Reputation: 6485
I've switched to the new Hadoop api (mapreduce) from the old one (mapred). I can't set the number of mappers in the new api. I can use job.setNumReduceTasks()
to set the number of reducers but there isn't any method for number of mappers. I also tried conf.setInt("mapred.map.tasks", numMapper)
and conf.setInt("mapreduce.map.tasks", numMapper)
but it is not working either.
Upvotes: 0
Views: 4371
Reputation: 1690
Starting from Hadoop 2.7, you can use mapreduce.job.running.map.limit
and mapreduce.job.running.reduce.limit
to control these at each job level.
Fixed by this JIRA ticket.
Upvotes: 1
Reputation: 442
In YARN, one can set mapreduce.input.fileinputformat.split.minsize (its in megabytes) much higher than the blocksize of the files being read.
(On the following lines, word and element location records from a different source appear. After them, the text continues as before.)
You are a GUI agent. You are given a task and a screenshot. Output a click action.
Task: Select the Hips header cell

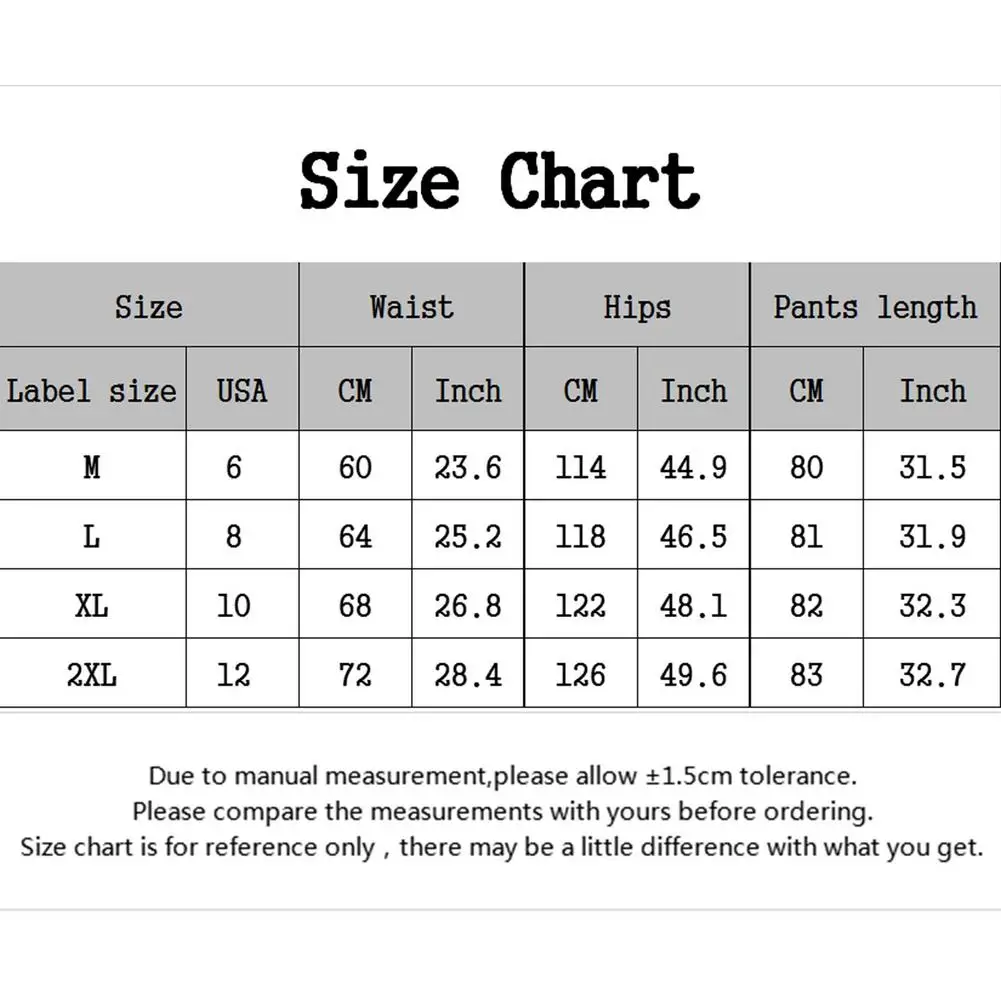point(637,306)
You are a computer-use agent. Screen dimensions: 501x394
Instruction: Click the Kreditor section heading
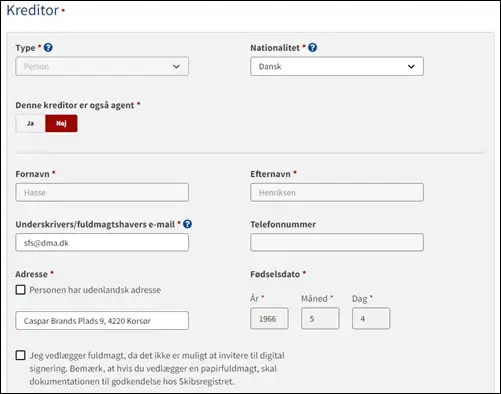(x=33, y=10)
This will force more data through each mapper thereby reducing the number of mappers required. However, some file formats may have their own minimum split size which takes priority over this setting.
Upvotes: 0
Reputation: 77505
The number of mapper tasks is determined by the input split you have. Obviously, each part will be processed by 1 mapper. So essentially, your data determines the number of your mappers!
You can however use mapreduce.jobtracker.maxtasks.perjob
to limit the parallelism (unfortunately, this affects both mappers and reducers!). But if you set this to 10, at most 10 mappers should run in parallel.
A more fine-grained control would be nice, but is an open ticket:
MAPREDUCE-5583: Ability to limit running map and reduce tasks
Upvotes: 2